> _Work to be completed_
In the records that follow, find each line with "agent" and pull it out.

Saved data entries
#####

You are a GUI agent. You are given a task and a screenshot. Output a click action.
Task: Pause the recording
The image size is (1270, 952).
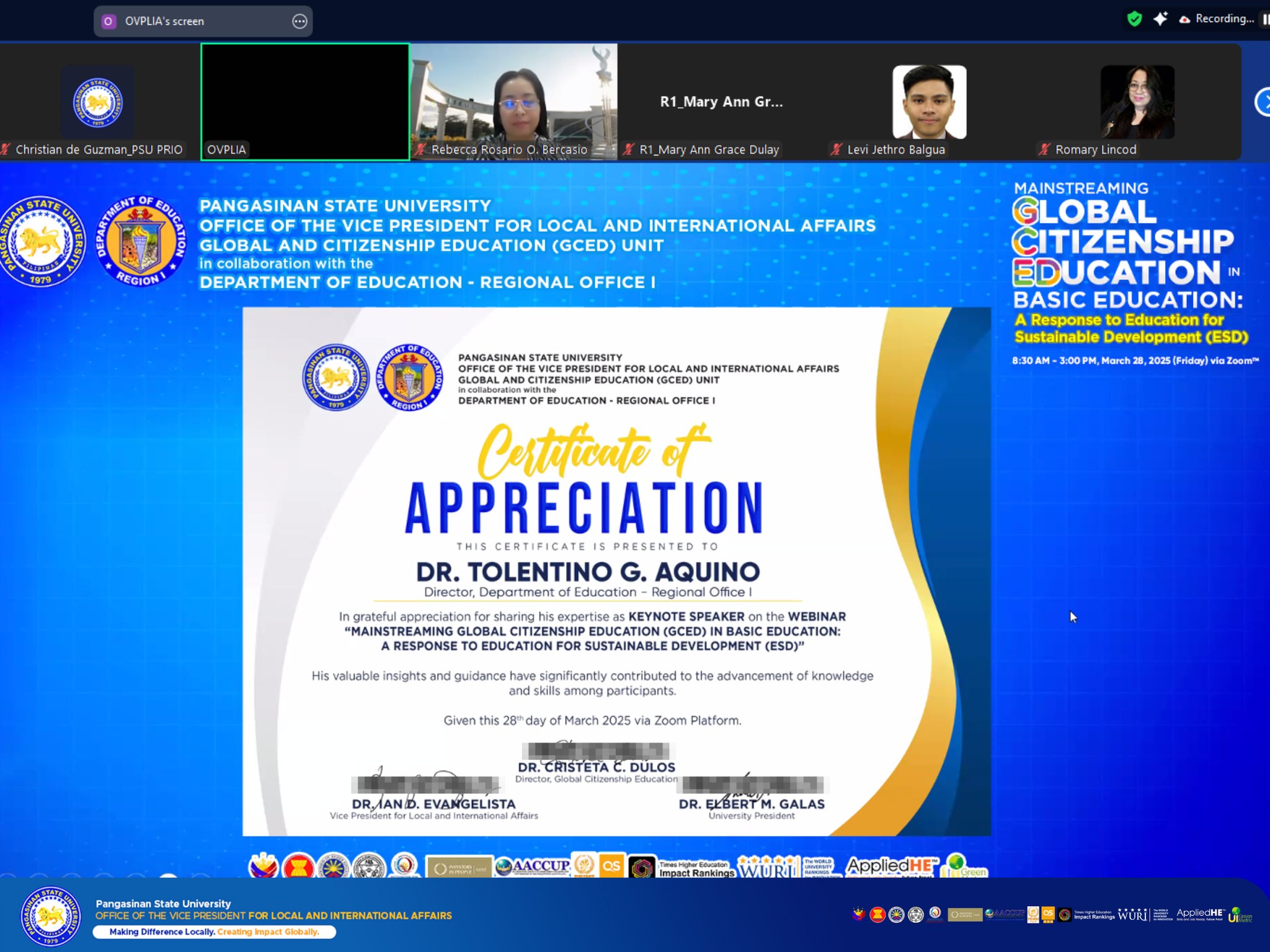1265,19
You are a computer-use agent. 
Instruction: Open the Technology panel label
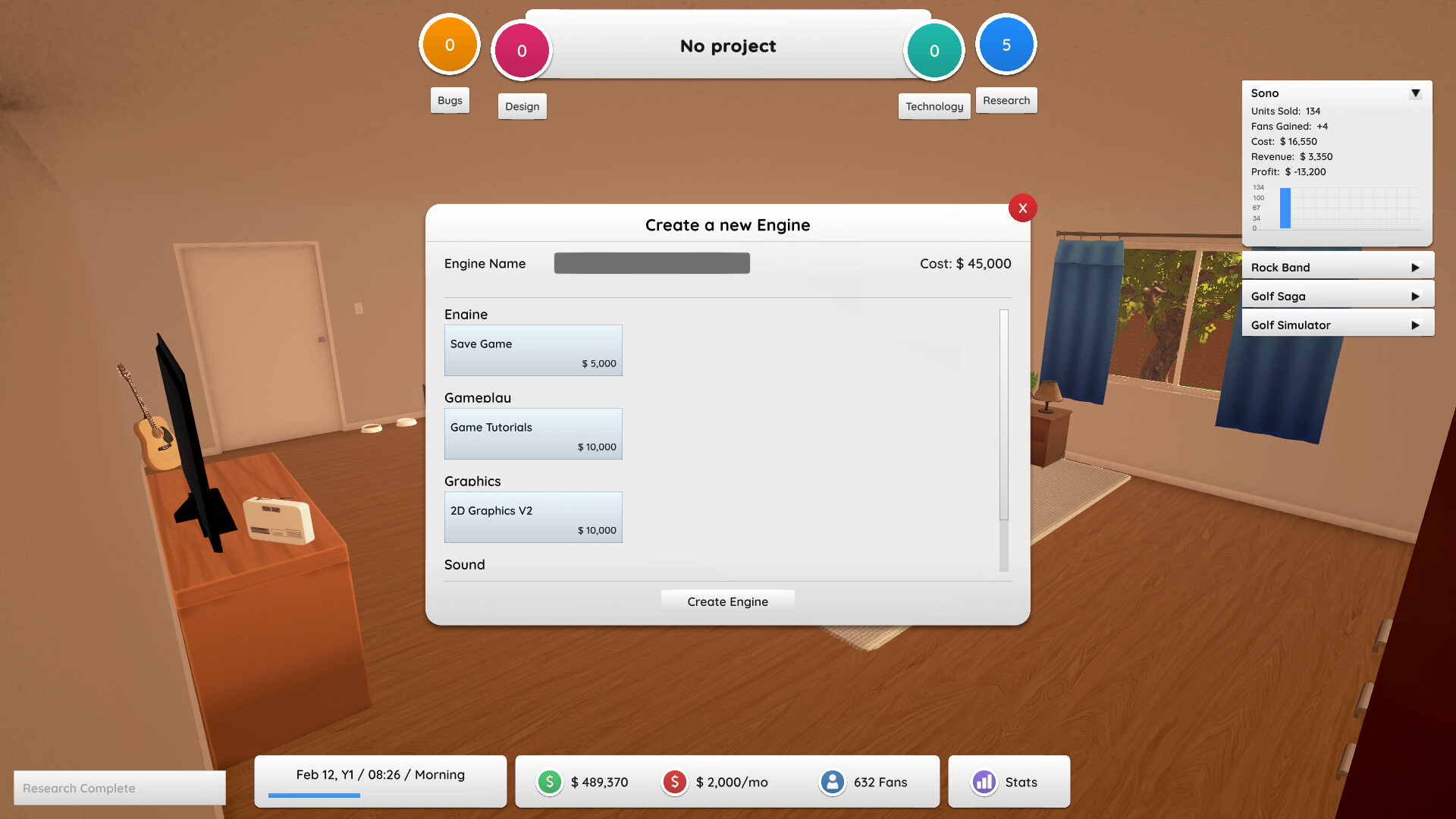click(934, 106)
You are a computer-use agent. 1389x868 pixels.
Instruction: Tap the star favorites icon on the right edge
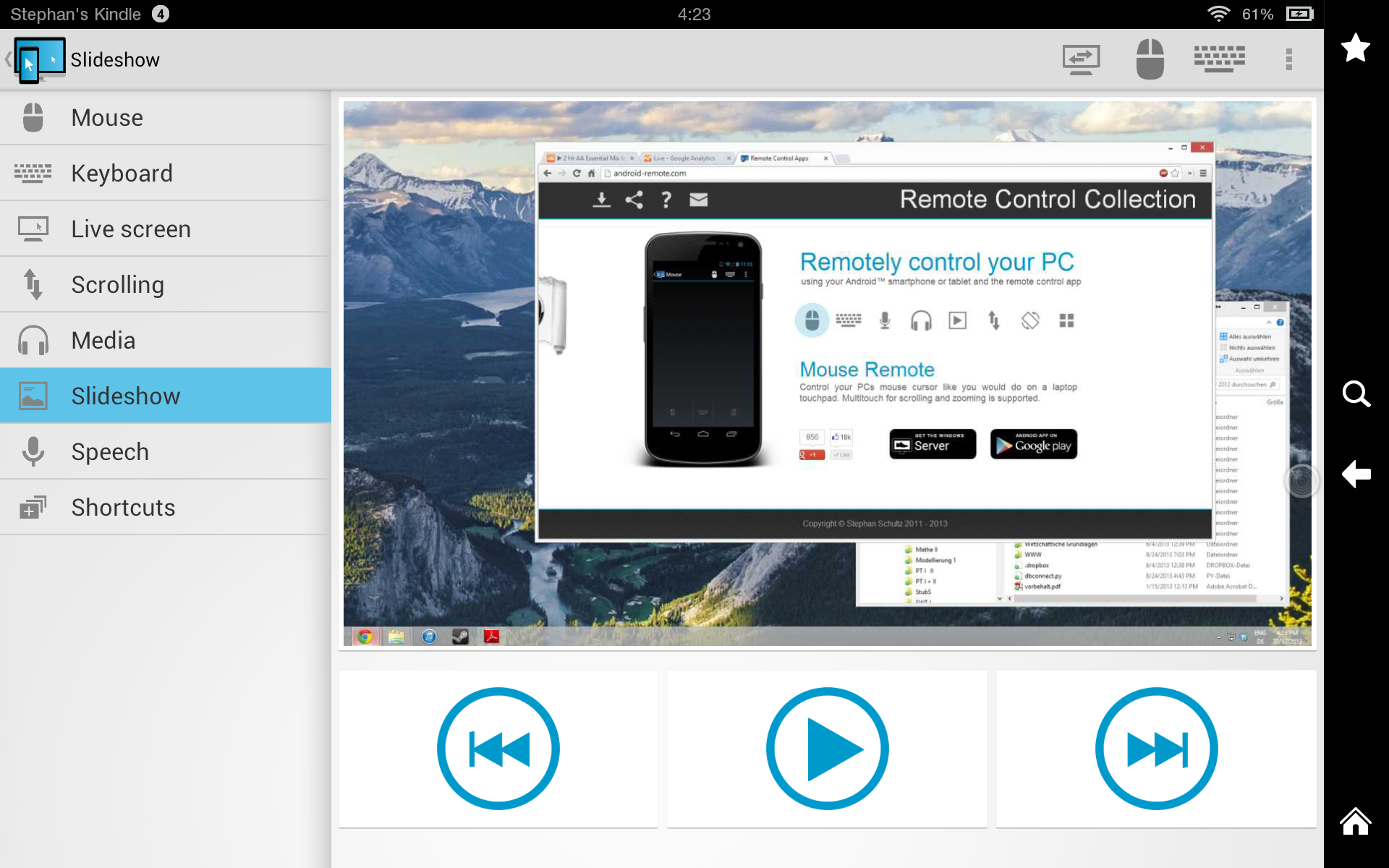tap(1356, 48)

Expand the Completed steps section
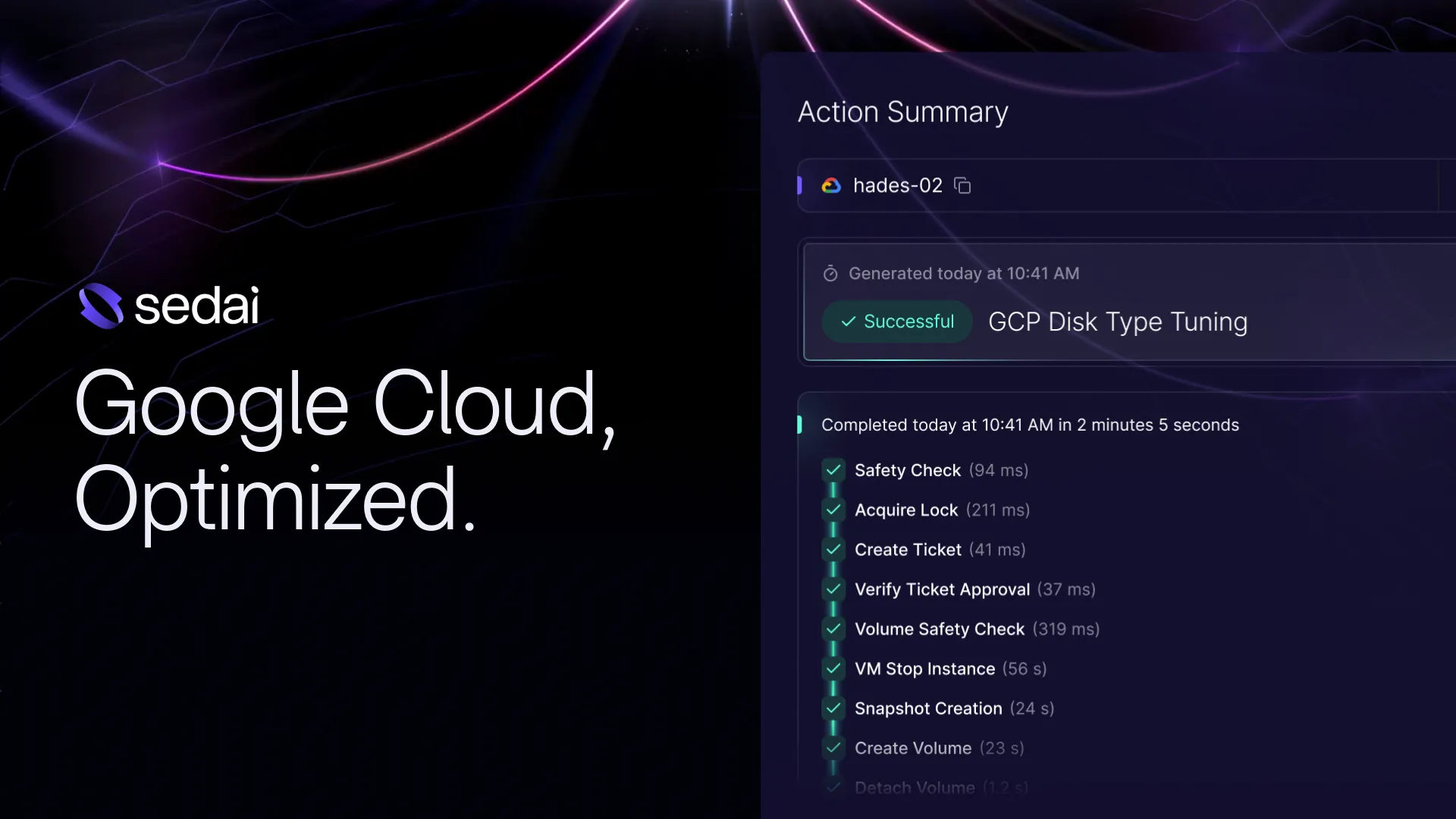click(x=1030, y=425)
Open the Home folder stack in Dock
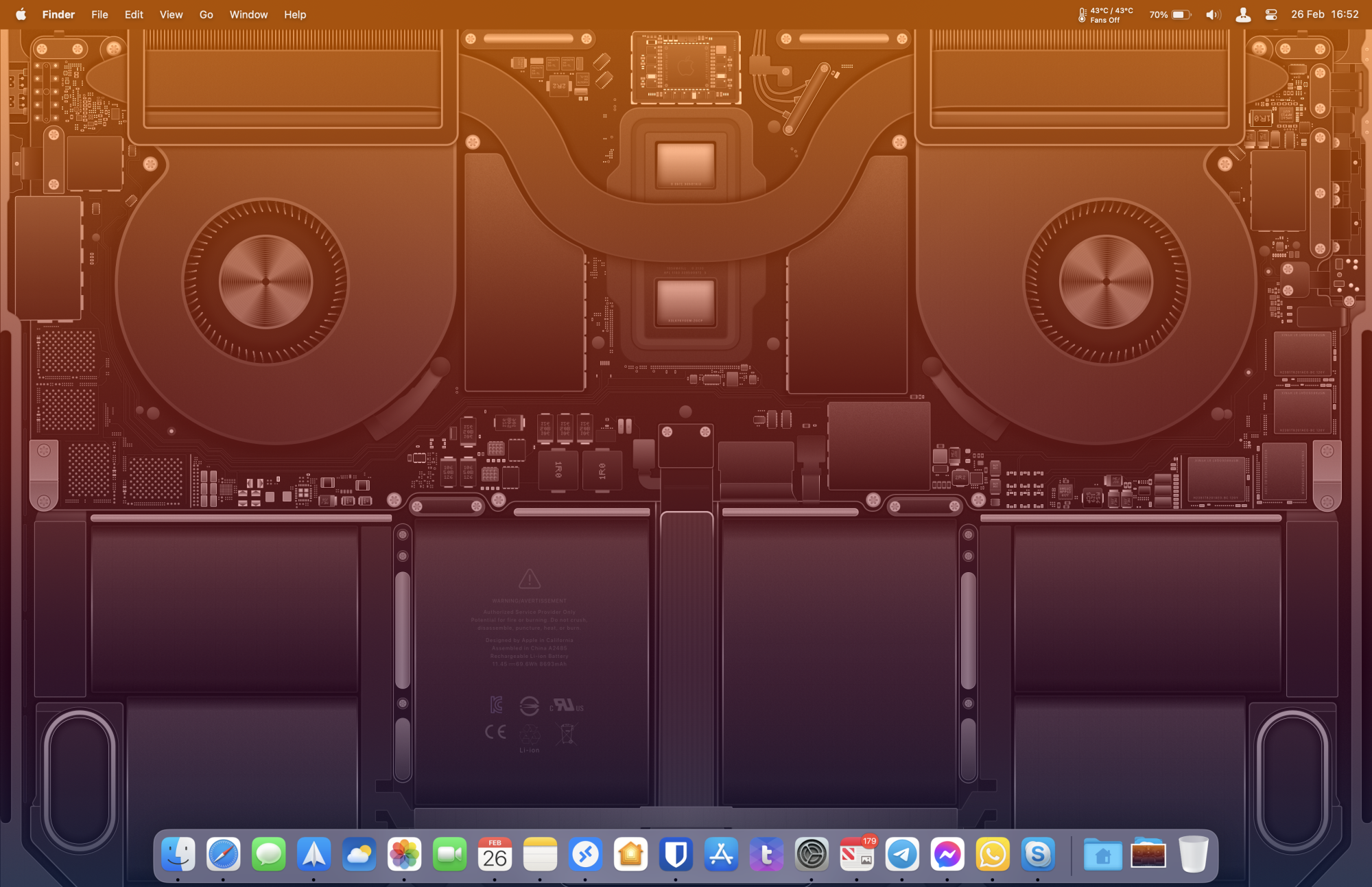 point(1102,855)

#####

> _Answer to the problem_
You are a GUI agent. You are given a task and a screenshot. Output a click action.
You are a computer-use agent. 
You are a computer-use agent. 1389x868 pixels.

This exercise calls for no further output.